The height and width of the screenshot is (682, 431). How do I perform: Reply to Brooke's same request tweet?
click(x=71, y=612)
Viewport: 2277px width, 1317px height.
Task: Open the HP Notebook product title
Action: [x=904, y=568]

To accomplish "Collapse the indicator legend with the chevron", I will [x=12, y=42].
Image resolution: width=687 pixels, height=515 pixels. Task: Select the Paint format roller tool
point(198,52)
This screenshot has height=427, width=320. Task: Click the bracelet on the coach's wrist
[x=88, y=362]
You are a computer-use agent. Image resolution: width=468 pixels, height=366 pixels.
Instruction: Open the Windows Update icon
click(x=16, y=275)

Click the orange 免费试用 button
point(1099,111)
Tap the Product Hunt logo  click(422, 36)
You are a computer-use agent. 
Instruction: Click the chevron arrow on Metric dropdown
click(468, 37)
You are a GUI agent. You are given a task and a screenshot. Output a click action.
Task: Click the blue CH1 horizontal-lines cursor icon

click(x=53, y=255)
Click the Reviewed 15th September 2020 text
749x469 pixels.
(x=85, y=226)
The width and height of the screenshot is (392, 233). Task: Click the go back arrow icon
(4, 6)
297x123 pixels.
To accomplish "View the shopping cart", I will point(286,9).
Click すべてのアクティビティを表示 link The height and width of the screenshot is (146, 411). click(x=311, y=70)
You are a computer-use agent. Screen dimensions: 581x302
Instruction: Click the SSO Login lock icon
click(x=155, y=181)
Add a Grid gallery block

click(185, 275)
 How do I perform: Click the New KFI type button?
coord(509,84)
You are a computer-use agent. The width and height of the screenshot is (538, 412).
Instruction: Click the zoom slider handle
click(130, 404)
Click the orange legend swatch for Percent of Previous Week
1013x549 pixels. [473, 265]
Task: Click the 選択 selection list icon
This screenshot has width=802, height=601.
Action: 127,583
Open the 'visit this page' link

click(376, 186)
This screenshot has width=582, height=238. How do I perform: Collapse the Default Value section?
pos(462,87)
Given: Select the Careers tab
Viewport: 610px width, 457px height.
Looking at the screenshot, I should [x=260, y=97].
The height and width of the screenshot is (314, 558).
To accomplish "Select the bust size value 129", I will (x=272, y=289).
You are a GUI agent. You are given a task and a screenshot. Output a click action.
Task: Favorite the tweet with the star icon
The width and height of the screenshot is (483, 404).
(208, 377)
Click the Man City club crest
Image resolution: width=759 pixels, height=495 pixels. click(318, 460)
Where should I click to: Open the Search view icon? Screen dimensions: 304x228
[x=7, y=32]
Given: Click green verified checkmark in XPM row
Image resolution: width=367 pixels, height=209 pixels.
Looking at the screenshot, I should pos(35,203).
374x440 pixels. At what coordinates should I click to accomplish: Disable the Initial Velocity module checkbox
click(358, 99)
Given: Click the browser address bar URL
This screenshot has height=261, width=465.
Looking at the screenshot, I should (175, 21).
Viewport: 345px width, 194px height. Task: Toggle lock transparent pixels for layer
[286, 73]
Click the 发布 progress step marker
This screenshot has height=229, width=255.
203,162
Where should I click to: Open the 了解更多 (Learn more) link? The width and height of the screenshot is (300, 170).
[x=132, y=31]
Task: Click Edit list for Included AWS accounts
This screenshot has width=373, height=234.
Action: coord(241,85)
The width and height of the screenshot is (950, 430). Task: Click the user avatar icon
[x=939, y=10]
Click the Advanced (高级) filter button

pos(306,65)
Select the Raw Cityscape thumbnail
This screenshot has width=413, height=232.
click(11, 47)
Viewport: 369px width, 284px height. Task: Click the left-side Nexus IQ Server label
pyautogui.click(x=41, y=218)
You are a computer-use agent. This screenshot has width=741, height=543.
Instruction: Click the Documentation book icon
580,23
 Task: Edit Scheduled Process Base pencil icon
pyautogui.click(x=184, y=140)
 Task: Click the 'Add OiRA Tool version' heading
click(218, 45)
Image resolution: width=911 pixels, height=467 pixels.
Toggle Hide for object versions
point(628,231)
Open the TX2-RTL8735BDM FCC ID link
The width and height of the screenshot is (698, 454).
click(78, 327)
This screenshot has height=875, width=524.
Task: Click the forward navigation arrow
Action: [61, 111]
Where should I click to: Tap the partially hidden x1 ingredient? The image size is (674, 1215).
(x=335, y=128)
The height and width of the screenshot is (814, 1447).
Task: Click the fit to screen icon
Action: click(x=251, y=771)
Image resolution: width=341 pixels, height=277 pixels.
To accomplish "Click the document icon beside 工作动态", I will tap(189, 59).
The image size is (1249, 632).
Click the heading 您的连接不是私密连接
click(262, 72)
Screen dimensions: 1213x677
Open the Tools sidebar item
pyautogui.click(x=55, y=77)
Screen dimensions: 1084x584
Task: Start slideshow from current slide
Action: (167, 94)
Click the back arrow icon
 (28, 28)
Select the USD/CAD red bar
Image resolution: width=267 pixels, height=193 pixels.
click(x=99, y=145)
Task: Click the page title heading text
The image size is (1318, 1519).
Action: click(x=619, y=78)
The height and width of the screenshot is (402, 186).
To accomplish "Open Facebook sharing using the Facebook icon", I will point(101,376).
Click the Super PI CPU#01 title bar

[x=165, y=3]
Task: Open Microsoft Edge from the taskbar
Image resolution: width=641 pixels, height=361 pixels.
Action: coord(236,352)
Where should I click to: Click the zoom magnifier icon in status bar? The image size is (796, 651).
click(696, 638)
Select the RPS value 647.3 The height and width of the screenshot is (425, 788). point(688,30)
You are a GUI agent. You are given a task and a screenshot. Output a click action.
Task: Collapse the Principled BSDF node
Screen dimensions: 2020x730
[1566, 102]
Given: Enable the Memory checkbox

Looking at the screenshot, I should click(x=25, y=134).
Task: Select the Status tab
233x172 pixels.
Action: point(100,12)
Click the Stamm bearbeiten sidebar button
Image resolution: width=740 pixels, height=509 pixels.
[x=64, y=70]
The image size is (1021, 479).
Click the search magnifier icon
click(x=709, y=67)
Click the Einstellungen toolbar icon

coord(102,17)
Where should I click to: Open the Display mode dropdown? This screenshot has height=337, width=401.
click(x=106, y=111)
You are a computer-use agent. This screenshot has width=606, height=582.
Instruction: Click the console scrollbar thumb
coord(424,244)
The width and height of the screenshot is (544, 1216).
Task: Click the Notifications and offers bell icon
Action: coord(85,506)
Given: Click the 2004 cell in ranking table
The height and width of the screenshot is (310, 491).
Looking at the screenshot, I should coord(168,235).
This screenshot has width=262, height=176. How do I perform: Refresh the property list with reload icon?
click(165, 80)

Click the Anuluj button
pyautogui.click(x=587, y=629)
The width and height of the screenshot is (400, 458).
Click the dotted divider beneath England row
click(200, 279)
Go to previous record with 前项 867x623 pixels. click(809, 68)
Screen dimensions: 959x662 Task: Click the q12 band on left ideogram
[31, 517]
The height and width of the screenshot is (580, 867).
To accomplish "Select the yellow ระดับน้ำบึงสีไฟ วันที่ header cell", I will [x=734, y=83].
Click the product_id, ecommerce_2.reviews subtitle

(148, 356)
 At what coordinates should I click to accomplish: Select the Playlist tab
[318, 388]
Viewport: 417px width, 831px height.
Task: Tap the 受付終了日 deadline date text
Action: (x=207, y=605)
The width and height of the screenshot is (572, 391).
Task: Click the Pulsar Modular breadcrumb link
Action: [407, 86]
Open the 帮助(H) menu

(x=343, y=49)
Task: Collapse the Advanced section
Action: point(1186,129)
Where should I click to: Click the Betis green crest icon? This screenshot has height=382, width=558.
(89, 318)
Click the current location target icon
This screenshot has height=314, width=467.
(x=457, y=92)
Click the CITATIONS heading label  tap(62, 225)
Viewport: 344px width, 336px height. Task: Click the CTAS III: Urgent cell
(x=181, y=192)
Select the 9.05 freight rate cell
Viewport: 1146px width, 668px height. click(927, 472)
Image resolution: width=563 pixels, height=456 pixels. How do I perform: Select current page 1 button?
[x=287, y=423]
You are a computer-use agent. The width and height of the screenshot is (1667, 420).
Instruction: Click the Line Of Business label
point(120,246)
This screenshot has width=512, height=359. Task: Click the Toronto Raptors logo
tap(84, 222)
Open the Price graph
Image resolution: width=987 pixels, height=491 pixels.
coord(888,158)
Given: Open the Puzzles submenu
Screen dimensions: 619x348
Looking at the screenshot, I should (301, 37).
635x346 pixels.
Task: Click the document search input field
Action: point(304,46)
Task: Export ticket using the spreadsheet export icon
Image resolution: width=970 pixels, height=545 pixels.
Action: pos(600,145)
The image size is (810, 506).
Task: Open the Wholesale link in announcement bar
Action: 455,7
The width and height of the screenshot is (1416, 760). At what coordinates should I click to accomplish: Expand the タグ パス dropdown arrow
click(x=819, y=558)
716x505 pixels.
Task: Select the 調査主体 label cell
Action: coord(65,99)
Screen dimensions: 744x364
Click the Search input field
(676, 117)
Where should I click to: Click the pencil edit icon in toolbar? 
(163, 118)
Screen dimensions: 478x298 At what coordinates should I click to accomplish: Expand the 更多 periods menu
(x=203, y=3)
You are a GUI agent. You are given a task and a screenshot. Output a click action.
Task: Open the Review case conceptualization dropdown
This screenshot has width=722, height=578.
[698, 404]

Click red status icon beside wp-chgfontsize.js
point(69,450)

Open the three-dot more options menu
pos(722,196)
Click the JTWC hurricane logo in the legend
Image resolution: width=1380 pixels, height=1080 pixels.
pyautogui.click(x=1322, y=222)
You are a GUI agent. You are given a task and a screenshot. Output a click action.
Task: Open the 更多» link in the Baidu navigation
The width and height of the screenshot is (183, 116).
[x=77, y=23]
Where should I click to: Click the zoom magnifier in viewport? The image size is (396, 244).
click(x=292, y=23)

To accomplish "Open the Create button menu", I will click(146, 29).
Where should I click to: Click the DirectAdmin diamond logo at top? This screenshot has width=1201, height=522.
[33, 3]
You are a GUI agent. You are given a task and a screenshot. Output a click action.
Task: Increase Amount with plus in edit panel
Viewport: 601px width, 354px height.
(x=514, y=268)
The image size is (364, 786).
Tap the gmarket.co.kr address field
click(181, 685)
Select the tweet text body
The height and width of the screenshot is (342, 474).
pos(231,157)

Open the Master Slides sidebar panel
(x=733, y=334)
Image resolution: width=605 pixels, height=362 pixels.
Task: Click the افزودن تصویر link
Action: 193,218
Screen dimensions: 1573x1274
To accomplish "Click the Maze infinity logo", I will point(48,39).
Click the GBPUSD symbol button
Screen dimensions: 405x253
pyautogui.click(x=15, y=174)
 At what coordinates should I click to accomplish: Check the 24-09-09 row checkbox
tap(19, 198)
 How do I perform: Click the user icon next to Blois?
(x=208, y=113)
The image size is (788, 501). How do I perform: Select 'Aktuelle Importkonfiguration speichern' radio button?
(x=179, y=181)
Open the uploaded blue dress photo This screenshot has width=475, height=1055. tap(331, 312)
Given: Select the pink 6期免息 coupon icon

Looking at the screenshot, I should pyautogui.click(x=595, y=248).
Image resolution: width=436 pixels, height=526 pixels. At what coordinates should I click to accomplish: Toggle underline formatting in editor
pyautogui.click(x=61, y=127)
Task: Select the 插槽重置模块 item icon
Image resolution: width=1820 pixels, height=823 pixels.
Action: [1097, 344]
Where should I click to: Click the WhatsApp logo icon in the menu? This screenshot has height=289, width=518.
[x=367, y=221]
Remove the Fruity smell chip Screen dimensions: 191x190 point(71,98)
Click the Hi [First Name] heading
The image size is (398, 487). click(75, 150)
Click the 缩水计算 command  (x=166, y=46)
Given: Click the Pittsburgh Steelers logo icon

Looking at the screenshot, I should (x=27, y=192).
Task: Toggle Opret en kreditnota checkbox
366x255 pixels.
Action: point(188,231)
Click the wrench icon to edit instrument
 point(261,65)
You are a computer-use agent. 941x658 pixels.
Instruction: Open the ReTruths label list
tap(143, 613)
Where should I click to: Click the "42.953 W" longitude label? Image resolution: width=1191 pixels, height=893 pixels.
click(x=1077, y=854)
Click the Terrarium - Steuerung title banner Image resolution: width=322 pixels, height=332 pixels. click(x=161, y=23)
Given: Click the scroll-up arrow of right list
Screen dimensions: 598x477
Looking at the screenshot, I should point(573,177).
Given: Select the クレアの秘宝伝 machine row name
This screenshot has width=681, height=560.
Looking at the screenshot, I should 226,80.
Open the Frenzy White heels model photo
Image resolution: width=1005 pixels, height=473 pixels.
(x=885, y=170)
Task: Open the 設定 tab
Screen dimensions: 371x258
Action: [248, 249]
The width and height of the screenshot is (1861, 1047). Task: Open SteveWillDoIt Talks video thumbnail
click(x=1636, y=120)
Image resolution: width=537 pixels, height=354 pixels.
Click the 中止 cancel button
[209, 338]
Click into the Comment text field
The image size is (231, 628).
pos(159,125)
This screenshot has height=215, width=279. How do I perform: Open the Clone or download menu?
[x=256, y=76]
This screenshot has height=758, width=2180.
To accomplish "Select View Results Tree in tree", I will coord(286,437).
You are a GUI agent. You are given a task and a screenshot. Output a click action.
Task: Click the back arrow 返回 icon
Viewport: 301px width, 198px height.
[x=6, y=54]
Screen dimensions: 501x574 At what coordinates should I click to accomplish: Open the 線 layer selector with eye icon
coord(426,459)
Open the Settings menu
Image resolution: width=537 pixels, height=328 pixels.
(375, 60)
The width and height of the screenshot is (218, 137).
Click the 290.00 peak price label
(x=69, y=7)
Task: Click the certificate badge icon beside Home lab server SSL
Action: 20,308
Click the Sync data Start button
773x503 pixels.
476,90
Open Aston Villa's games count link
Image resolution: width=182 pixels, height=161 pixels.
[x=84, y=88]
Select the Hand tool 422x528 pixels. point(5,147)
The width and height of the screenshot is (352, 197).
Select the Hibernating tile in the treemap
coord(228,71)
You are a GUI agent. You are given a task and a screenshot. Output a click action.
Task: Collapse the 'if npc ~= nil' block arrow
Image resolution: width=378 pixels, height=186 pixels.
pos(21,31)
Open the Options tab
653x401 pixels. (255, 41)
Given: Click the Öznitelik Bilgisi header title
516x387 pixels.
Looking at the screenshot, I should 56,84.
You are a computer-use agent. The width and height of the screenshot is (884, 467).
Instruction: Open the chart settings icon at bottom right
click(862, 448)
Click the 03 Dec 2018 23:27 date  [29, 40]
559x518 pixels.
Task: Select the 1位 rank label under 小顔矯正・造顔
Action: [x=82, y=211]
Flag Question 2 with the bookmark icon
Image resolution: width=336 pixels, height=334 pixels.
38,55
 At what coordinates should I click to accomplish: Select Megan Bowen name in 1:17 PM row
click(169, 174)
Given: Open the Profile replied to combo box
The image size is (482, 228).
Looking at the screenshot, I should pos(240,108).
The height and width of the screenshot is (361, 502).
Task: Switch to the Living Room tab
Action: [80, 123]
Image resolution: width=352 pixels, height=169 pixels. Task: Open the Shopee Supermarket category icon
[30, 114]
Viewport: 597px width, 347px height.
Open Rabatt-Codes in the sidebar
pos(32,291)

PROBLEM REQUIREMENTS.
Find each line in the records holding the string "using" and show it.

SOLUTION FOR THIS EXERCISE.
To accomplish "Open Facebook sharing using the Facebook icon", I will point(101,376).
Task: Export ticket using the spreadsheet export icon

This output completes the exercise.